As of late January, the West African nation of Guinea was the only “low income” country to have begin vaccinating, with the Sputnik V vaccine from Russia.
The Washington Post reported Jan. 26, “Together, Britain, Canada, the United States and the European Union have purchased the lion’s share of the global vaccine supply.”
In nearly 70 “low income” countries 90 percent of the population will not be inoculated in 2021 according to Amnesty International, Oxfam and other organizations making up the People’s Vaccine Alliance.
For most people in most countries they will not be vaccinated for years, unless there is a drastic change of course.
“Many developing countries, from Bangladesh to Tanzania to Peru” wrote the New York Times on Jan. 25, “will likely have to wait until 2024 before fully vaccinating their populations.”
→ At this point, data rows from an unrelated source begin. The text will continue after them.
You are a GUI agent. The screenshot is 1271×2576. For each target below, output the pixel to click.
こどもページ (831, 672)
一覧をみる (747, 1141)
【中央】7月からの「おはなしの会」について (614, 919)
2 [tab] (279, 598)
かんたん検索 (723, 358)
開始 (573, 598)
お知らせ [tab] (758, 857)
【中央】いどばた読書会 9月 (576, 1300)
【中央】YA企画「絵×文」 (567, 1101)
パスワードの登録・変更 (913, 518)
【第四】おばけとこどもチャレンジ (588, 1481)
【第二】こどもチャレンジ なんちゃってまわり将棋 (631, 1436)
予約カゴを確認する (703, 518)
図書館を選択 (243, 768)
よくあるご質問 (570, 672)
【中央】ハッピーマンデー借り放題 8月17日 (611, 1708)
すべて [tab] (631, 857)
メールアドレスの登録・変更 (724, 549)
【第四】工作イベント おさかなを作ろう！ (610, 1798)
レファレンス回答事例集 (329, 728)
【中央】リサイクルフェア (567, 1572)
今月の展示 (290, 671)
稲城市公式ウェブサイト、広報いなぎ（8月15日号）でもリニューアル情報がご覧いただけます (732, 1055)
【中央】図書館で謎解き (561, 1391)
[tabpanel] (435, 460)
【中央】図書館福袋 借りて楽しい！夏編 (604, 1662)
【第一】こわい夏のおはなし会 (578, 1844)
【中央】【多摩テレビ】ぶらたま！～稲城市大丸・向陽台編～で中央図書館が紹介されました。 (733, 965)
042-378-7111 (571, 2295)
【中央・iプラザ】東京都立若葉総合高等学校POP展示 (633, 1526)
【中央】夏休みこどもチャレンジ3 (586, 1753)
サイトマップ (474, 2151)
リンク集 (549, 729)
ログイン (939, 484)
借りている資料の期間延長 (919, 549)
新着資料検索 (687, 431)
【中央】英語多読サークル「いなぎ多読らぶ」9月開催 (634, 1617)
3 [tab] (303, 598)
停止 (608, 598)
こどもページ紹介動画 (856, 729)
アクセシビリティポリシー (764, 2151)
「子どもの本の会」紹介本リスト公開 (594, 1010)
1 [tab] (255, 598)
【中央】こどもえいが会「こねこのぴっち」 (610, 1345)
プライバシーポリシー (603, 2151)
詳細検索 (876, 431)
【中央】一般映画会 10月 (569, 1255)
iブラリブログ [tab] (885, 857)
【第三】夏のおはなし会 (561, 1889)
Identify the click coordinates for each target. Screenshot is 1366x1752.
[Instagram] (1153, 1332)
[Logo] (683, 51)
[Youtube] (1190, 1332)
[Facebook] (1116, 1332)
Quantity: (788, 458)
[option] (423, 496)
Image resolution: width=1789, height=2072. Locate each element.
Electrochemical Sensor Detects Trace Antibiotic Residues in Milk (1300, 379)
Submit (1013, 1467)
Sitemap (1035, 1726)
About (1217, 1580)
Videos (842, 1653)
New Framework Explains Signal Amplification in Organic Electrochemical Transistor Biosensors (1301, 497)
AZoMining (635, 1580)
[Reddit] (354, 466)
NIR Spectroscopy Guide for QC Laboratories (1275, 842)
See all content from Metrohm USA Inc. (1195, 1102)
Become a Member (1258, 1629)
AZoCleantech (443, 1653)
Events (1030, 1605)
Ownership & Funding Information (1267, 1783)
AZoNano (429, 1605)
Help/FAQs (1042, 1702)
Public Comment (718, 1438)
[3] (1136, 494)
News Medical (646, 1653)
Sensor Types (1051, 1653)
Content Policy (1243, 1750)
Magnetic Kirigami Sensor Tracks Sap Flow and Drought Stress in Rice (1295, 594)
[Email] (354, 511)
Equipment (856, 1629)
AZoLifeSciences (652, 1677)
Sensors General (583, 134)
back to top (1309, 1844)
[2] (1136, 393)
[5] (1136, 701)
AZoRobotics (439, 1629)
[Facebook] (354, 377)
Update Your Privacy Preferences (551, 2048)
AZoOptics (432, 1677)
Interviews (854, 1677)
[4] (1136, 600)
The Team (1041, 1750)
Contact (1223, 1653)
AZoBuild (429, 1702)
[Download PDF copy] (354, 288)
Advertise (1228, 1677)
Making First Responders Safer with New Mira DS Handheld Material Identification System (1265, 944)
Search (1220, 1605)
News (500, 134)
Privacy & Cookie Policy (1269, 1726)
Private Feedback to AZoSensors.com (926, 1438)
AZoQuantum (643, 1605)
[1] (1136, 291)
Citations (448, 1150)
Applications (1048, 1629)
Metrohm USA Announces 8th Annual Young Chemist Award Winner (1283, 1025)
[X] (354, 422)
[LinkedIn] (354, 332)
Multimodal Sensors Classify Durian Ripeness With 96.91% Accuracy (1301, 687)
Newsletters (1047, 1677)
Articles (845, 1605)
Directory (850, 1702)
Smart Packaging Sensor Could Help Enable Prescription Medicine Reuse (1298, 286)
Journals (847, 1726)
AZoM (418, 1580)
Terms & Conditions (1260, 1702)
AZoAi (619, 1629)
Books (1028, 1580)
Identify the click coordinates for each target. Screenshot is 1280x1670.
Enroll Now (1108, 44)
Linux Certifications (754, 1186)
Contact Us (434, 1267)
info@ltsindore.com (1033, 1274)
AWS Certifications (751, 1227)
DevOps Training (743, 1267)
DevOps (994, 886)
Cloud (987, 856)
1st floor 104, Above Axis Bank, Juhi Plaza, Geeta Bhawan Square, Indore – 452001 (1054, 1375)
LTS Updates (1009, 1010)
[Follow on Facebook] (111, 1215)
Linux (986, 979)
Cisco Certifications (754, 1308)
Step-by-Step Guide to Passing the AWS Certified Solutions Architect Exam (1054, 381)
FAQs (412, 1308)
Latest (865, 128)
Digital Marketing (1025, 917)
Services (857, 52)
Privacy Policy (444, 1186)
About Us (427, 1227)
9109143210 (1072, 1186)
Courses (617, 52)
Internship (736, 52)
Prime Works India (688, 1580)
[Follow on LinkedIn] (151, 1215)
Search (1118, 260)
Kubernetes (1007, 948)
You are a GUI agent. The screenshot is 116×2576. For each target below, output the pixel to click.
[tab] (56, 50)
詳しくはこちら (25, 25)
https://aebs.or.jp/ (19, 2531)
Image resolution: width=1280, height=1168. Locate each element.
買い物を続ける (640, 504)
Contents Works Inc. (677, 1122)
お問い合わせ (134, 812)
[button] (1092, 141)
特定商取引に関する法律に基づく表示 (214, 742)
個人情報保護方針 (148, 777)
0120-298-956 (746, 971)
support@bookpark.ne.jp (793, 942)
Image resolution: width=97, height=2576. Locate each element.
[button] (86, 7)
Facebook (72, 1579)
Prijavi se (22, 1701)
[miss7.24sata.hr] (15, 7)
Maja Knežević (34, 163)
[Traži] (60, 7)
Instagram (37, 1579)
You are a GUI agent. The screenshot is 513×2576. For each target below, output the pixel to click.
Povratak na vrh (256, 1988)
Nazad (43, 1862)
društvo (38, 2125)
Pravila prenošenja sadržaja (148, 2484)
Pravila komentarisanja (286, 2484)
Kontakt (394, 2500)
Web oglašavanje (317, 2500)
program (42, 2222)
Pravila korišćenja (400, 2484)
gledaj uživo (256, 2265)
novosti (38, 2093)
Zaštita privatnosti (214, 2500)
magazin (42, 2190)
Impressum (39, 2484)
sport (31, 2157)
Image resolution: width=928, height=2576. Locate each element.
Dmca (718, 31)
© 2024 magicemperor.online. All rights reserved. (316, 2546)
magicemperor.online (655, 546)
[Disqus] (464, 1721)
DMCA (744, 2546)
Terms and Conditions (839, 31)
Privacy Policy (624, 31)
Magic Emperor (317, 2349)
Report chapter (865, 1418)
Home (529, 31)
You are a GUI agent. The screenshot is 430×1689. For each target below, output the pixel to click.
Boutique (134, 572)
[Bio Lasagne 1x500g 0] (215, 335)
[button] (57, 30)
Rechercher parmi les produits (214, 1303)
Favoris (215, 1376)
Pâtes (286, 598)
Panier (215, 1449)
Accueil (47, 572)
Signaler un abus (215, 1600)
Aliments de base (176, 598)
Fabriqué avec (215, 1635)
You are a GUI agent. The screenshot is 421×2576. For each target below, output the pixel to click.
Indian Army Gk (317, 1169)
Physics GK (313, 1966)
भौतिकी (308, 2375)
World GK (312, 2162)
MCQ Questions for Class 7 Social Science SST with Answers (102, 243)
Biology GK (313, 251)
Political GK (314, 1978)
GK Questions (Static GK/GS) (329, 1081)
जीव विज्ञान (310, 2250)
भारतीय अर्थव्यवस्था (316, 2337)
Africa has been especially hard hit by the virus. In South Africa, vaccinations had to be halted because the new variant that was discovered there is turning out to be resistant to the AstraZeneca vaccine. This mutant form will spread. What will be the impact on other vaccines?
Russia, China and Cuba have or soon will have vaccines. Can these fill the gaps due to the imperialist countries having bought up so much of the Pfizer and Moderna vaccines?
In any case, the imperialist powers must step up and provide vaccines for the 85 percent of the “developing” world. This is not only a moral imperative.
Not to do so will boomerang back on them. Vaccinations must reach all the peoples of the world, or COVID will continue to spread, and with continued spread there will be continual mutations and the threat of more dangerous variants, including variants that resist current vaccines.
As John Nkengasong, director of the African Centers for Disease Control and Prevention, says, the world faces “a moral catastrophe” without vaccine equity. “It has to be very clear that no part of the world will be safe until all parts of the world are safe,” he says.
“We either come out of this together or we go down together. There is no middle ground.”